You do not say what state you found this or in what context.
Was this a field find? Was it found along a waterway? If so have other relics been found there?
These specifics makes a difference.
From the image with the lighter the relic is relatively small. For me, in the mid-west, this is pretty small for a mano, pestle or food prep item. Could be, but I have my reservations.
Do you see any peck marks on this item or curves which terminate where the grinding plane would be?
If you do not find any peck marks or use wear, I would theorize its likely a natural weathering of the stone.
Some smaller relics about that size often will have a pecked and somewhat polished dimple in the center. I think those were used with bow fire starters but there may have been another use. (I have posted some of these in the past)
Here are two pestles I found on sites where I have found many other relics have been found over the used as a grinding manos at some point. I tried to take photos which shows the peck marks on the relics both on the ends and along the sides. Note that the curvature of the relic terminates in an angle where the curve meets the flat grinding plane.
Second relic, you can see the flatter side on the right.
Some peck marks, some large plow strikes on it too.

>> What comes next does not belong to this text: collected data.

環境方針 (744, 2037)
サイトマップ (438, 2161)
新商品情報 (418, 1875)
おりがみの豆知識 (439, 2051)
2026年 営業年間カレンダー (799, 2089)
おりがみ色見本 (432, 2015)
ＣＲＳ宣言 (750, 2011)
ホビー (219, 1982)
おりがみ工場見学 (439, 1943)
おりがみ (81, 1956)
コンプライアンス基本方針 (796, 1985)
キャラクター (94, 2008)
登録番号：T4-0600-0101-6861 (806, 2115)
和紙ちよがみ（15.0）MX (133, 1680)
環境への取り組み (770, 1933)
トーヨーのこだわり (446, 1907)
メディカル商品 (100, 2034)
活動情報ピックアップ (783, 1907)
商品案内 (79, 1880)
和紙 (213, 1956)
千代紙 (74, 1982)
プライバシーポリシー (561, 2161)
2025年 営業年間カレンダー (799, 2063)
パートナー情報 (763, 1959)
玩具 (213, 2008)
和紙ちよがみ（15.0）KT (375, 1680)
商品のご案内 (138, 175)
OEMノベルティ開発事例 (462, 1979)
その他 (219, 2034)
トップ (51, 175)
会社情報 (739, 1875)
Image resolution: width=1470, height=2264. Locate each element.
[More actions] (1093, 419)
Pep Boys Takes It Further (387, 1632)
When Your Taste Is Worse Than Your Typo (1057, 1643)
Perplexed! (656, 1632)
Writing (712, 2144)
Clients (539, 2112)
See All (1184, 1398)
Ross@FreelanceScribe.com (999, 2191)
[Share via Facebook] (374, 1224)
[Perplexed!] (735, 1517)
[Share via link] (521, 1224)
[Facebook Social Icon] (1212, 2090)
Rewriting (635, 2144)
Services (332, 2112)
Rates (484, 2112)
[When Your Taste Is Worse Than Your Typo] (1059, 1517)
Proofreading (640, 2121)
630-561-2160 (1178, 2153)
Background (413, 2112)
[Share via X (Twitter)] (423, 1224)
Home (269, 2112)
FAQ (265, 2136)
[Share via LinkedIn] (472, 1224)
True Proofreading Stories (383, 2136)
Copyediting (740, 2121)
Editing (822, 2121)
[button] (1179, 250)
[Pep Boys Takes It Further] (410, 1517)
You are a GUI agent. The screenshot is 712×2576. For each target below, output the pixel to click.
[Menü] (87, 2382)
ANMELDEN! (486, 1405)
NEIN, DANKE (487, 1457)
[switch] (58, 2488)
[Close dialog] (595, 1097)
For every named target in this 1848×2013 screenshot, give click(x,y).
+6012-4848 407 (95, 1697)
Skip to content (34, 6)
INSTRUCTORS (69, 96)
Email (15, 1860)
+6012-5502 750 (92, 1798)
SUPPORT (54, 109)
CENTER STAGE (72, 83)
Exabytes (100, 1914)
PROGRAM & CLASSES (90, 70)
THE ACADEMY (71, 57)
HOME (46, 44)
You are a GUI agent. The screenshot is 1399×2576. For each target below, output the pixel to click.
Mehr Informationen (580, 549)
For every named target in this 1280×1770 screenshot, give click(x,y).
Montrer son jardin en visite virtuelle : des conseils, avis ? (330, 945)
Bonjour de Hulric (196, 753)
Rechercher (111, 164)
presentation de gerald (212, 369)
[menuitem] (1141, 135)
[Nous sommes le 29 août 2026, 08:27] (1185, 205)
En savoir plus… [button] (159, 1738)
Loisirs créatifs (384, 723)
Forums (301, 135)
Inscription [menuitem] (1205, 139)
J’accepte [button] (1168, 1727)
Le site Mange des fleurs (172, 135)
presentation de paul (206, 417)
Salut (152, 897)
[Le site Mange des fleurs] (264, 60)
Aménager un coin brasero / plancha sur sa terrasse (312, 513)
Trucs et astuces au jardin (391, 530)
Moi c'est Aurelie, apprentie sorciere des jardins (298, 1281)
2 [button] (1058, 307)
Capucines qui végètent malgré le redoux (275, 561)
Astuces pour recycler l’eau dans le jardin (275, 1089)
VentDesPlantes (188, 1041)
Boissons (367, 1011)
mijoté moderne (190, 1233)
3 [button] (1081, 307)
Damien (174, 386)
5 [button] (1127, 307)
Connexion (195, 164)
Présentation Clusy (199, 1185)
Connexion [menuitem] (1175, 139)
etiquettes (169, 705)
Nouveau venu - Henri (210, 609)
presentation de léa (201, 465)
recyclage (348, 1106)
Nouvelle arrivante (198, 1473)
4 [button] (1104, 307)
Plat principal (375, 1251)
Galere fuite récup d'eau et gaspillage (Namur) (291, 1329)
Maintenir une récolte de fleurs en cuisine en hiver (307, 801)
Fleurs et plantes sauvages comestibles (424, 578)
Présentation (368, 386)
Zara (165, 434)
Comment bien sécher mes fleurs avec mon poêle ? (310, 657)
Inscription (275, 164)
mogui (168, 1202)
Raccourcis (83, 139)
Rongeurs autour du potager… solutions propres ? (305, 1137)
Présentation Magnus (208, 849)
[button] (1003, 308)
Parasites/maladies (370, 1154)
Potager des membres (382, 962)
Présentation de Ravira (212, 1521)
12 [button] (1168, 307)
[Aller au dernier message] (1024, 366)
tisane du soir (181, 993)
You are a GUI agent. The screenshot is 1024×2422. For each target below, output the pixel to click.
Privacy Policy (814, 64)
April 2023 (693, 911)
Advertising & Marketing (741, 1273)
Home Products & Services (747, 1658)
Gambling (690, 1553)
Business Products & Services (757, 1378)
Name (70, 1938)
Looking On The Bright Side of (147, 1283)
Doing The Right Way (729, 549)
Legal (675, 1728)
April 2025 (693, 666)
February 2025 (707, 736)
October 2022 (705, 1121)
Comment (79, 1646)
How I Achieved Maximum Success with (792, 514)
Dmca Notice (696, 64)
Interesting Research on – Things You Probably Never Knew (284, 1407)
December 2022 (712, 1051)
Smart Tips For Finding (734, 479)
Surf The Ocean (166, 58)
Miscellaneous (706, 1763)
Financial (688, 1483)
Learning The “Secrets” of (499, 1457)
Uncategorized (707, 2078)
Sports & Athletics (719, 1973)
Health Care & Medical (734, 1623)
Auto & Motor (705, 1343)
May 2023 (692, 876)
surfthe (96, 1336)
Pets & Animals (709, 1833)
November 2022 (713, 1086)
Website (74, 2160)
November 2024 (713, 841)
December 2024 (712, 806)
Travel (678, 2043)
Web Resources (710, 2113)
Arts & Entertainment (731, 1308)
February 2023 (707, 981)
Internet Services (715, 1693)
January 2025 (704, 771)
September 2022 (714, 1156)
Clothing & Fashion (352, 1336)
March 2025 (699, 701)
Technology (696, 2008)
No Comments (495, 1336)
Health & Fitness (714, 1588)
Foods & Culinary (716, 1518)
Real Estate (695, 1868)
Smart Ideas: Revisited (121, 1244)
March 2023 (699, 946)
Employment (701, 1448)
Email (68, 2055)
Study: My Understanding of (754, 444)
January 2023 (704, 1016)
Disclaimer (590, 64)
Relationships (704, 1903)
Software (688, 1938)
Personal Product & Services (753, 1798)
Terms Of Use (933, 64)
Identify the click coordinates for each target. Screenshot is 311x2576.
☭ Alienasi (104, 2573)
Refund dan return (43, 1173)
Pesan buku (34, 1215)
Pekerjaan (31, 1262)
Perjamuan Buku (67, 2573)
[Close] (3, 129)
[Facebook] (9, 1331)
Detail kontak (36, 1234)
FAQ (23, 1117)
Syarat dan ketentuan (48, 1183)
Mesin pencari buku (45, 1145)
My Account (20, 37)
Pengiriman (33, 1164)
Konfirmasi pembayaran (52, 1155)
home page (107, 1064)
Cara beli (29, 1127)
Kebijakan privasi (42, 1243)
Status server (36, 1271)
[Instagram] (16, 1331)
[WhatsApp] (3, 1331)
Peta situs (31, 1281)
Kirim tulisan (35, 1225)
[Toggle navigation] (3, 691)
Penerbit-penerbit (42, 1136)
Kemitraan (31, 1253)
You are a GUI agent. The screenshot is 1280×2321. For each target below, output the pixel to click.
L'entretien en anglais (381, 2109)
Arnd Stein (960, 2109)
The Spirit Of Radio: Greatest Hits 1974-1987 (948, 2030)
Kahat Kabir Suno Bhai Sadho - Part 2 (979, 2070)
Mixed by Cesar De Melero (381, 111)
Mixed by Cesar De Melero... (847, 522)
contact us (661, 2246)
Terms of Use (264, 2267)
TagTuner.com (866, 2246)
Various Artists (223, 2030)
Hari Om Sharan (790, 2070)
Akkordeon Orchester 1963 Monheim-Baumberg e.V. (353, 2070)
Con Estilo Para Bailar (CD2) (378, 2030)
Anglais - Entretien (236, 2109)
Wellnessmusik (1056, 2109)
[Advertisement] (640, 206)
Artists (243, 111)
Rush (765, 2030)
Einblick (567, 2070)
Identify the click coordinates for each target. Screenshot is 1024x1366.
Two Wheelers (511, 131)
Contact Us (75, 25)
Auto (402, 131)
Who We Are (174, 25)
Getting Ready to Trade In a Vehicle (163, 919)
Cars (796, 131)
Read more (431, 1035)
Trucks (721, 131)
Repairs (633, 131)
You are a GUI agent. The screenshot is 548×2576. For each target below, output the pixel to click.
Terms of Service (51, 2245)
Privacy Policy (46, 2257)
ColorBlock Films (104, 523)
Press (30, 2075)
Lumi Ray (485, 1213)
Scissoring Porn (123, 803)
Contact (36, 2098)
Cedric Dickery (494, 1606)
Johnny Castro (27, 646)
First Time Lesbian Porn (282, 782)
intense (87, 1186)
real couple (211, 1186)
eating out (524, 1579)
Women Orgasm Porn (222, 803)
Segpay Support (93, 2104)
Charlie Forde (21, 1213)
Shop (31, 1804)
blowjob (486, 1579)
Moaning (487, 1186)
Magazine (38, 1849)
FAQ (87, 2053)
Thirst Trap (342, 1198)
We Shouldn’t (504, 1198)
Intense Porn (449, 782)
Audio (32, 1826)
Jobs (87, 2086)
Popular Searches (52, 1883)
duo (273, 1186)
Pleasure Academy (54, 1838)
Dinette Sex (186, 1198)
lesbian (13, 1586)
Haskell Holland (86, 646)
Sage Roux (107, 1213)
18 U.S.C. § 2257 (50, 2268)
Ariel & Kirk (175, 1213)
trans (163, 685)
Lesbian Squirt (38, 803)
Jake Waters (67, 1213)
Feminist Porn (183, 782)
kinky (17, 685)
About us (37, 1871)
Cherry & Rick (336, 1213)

It was found in Massachusetts at the shore of a Tidal River, north of Boston. A river that emptys into the ocean but is affected by the tides.
Not a field Find.
The peck marks are visible but really ground down. I agree it does not look like a normal pestle or Mano, however the discoloration and Patina is really visible in the pictures. And it is worn and smooth all over. In the photo at top left, you can see where the curve terminates on the flat plane. I would love to find a matching metate and will try to find that.
It was found in an area that has a long history of native american occupation all over the town, near Salem MA.